The Jacobites Capture Kirkwall - On this day in Scottish Military History – 1746

On the same day Lord Reay and the captured Jacobite gold took shelter in Stromness in Orkney, a small detachment of Jacobites landed nearby in Kirkwall to support the local Jacobite sympathisers.

After the Earl of Loudon’s rout from Dornoch the Duke of Perth returned to Inverness with 300 men leaving the Earl of Cromartie in charge of 1,500 men to secure the Far North of Scotland for the Jacobites.

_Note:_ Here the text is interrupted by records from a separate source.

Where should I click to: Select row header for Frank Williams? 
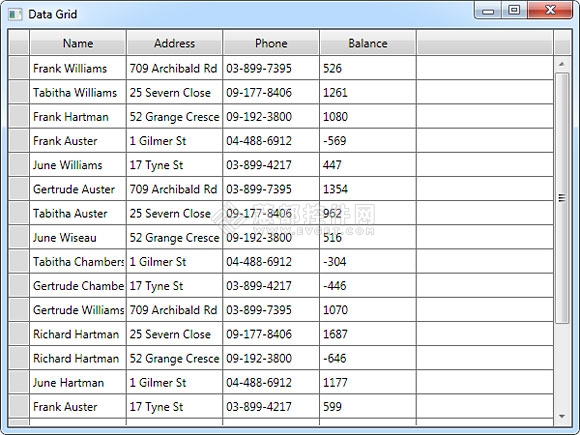click(19, 68)
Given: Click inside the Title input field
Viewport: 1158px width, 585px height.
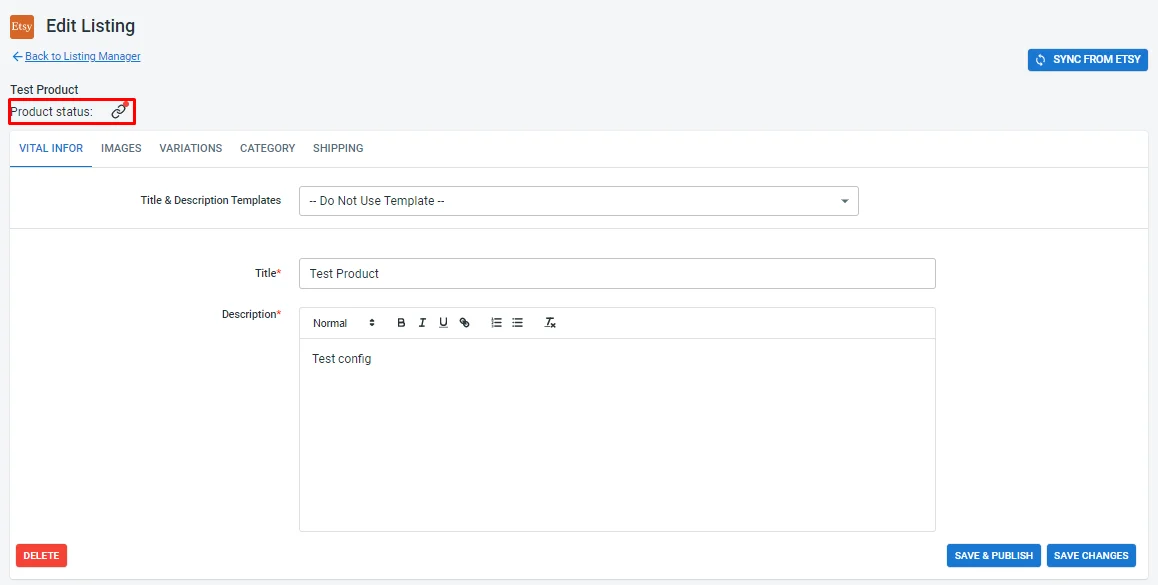Looking at the screenshot, I should point(617,273).
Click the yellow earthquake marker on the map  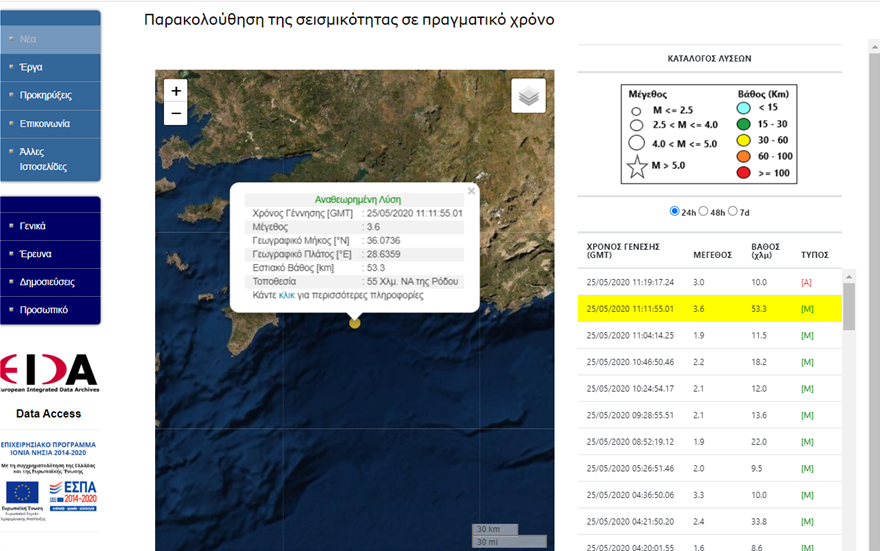pyautogui.click(x=354, y=323)
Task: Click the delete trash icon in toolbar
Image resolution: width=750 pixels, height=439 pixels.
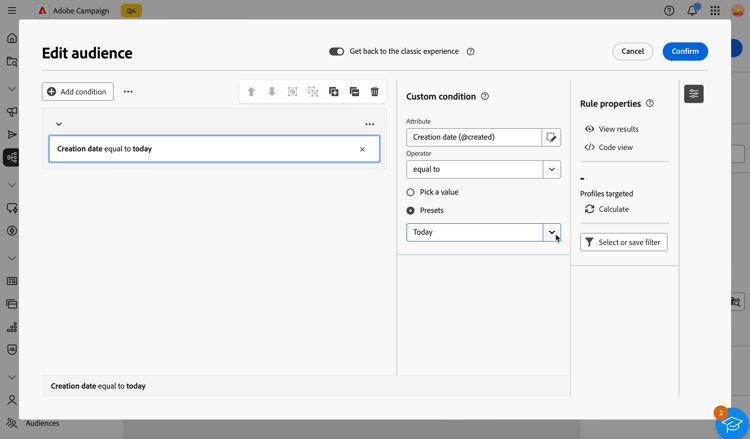Action: click(x=375, y=92)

Cromartie split his force into three. He kept 500 men at hand to pacify East Sutherland; Coll Ban MacDonald of Barrisdale took 400 men off to find Lord Reay. (This was more little more than a clan feud since no love was lost between the MacDonalds of Assynt and the Mackays of Reay); and Cromartie’s son Lord MacLeod took 300 men north to secure Caithness and Orkney.

When MacLeod reached Caithness he detached a company of about 100 men under Mackenzie of Ardloch to sail to Kirkwall at the invitation of local Jacobites. On this day 265 years ago Kirkwall became the northernmost town captured by the Jacobites.

P.S Ardloch and his men only stayed a week. The Orcadians didn’t flock to the Jacobite cause as hoped.